In that time he continued to attend classes. Baylor didn’t even as much as adjust his schedule. A schedule where he shared classes and study sessions with the victim!
“Every time I saw him my heart would just sink, like he still had control,” she testified.
She was forced to change her schedule, and her own scholarship was reduced as the sexual assault prolonged her recovery of a knee injury. By the 2013 she was no longer at Baylor as she transferred out of the program.
The questions for Baylor don’t end there either. I’ll let the Texas Monthly pick it back up from here.
“Transparency was further muddled when Laborde filed for, and received, a gag order preventing herself, Sibley, or Ukwuachu from talking to the press. In fact, almost no one connected with the case was willing to speak on the record—multiple interview requests to Laborde, Sibley, Boise State associate athletic director Marc Paul, Baylor head coach Art Briles, Baylor defensive coordinator Phil Bennett, and Baylor Associate Dean for Student Conduct Bethany McCraw were all declined. Even a Freedom of Information Act request filed by Texas Monthly with the Waco Police Department for documents relating to the department’s investigation and Ukwuachu’s arrest following his indictment was met with a letter declaring that all information outside of the Incident Report following Doe’s visit to Hillcrest Hospital the day after her encounter with Ukwuachu was exempt from the law requiring disclosure.
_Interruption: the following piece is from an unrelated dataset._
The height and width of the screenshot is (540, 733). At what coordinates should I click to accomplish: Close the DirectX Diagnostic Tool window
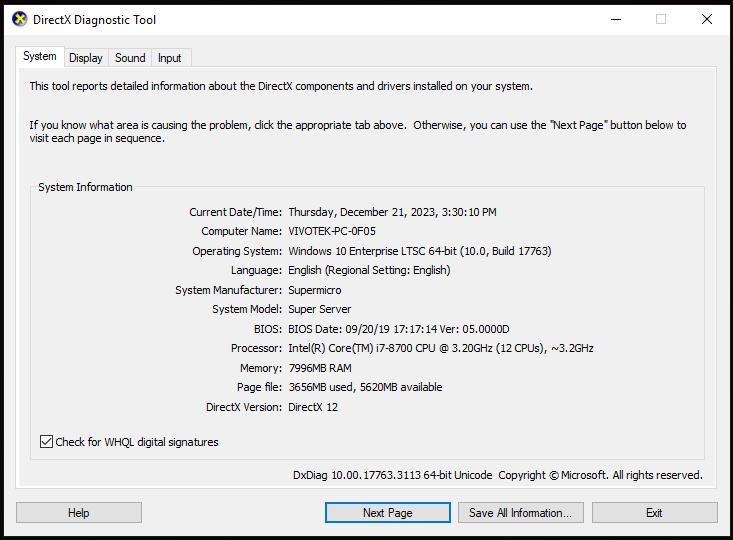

“Meanwhile, the details about the investigation conducted by Baylor that came out during the trial reveal one that was shockingly brief: It involved reading text messages, looking at a polygraph test Ukwuachu had independently commissioned—which is rarely admissible in court—and contacting Ukwuachu, Doe, and one witness on behalf of each of them. Ukwuachu’s roommate, Peni Tagive, is the primary witness in his defense. During opening statements, Sibley—Ukwuachu’s attorney—claimed that Tagive would be able to testify that he had been present at the time of the incident, and neither saw nor heard any signs of the struggle that Doe claims ensued. During her testimony, Doe stated several times that she doesn’t believe that Tagive was in the apartment, and prosecutor Robert F. Moody said in his opening statement that “We’re not going to call him, because we don’t believe he’s trustworthy.”Part of the reason Moody might not trust Tagive’s testimony is that after Tagive—a running back for the Bears—was subpoenaed, he spent two nights in jail for contempt of court after he failed to appear for his grand jury summons, and was required to wear an ankle monitor upon his release to ensure that he would appear to testify. Tagive’s statements may have been considered persuasive to Baylor in its investigation, but he clearly went to some lengths to avoid making them under oath.”
I doubt we’ve yet to see everything that will come of this.